The complement fixation test is an immunological medical test that can be used to detect the presence of either specific antibody or specific antigen in a patient's serum, based on whether complement fixation occurs. It was widely used to diagnose infections, particularly with microbes that are not easily detected by culture methods, and in rheumatic diseases. However, in clinical diagnostics labs it has been largely superseded by other serological methods such as ELISA and by DNA-based methods of pathogen detection, particularly PCR.

==Process==
The complement system is a system of serum proteins that react with antigen-antibody complexes. If this reaction occurs on a cell surface, it will result in the formation of trans-membrane pores and therefore destruction of the cell. The basic steps of a complement fixation test are as follows:

1. Serum is separated from the patient.
2. Patients naturally have different levels of complement proteins in their serum. To negate any effects this might have on the test, the complement proteins in the patient's serum must be destroyed and replaced by a known amount of standardized complement proteins.
  1. The serum is heated in such a way that all of the complement proteins—but none of the antibodies—within it are destroyed. (This is possible because complement proteins are much more susceptible to destruction by heat than antibodies.)
  2. A known amount of standard complement proteins are added to the serum. (These proteins are frequently obtained from guinea pig serum.)
3. The antigen of interest is added to the serum.
4. Sheep red blood cells (sRBCs) which have been pre-bound to anti-sRBC antibodies are added to the serum. The test is considered negative if the solution turns pink (ie, there is hemolysis) at this point and positive otherwise.
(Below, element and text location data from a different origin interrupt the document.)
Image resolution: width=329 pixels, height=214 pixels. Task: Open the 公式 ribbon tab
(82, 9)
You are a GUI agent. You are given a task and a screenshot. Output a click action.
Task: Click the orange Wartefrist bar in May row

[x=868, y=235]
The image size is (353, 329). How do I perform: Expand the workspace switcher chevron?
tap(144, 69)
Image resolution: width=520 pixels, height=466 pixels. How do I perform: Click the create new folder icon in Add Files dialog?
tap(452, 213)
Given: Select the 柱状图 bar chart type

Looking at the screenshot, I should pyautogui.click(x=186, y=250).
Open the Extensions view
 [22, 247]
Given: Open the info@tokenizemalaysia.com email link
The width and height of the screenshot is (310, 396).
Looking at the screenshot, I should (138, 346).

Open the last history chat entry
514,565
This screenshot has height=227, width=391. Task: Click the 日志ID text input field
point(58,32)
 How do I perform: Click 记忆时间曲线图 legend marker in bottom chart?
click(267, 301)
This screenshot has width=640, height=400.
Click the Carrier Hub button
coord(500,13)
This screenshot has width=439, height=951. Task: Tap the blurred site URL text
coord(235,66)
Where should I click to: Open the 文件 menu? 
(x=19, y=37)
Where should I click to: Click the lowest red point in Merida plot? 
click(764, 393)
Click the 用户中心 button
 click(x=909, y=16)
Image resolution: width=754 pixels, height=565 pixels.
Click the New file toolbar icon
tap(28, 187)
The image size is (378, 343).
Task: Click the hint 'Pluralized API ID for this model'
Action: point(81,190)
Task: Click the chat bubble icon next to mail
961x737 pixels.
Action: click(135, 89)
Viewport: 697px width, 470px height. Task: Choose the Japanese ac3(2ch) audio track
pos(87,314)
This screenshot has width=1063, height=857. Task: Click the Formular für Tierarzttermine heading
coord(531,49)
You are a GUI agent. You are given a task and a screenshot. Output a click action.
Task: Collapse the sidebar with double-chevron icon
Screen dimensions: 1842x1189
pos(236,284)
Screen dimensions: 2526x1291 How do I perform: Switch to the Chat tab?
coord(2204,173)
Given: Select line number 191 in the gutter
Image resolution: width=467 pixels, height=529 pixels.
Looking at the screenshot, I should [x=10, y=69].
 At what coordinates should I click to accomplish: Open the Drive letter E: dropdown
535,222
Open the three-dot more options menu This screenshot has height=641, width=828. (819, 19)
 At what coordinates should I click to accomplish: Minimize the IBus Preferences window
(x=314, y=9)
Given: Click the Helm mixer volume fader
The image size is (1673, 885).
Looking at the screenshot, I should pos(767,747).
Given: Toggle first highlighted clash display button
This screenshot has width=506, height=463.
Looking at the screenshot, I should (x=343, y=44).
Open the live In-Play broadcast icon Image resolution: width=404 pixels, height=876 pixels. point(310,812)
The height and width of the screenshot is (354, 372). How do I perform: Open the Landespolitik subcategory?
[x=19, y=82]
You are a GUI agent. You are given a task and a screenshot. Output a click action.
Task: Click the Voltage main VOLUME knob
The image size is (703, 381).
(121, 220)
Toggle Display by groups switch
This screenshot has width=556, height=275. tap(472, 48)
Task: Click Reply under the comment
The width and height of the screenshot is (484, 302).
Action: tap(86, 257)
If the patient's serum contains antibodies against the antigen of interest, they will bind to the antigen in step 3 to form antigen-antibody complexes. The complement proteins will react with these complexes and be depleted. Thus when the sRBC-antibody complexes are added in step 4, there will be no complement left in the serum. However, if no antibodies against the antigen of interest are present, the complement will not be depleted and it will react with the sRBC-antibody complexes added in step 4, lysing the sRBCs and spilling their contents into the solution, thereby turning the solution pink.

==Testing for antigen==
While detection of antibodies is the most common test format, it is equally possible to test for the presence of antigen. In this case, the patient's serum is supplemented with specific antibody to induce formation of complexes; addition of complement and indicator sRBC is performed as before.

==Semi-quantitative testing==
The test can be made quantitative by setting up a series of dilutions of patient serum and determining the highest dilution factor that will still yield a positive CF test. This dilution factor corresponds to the titer.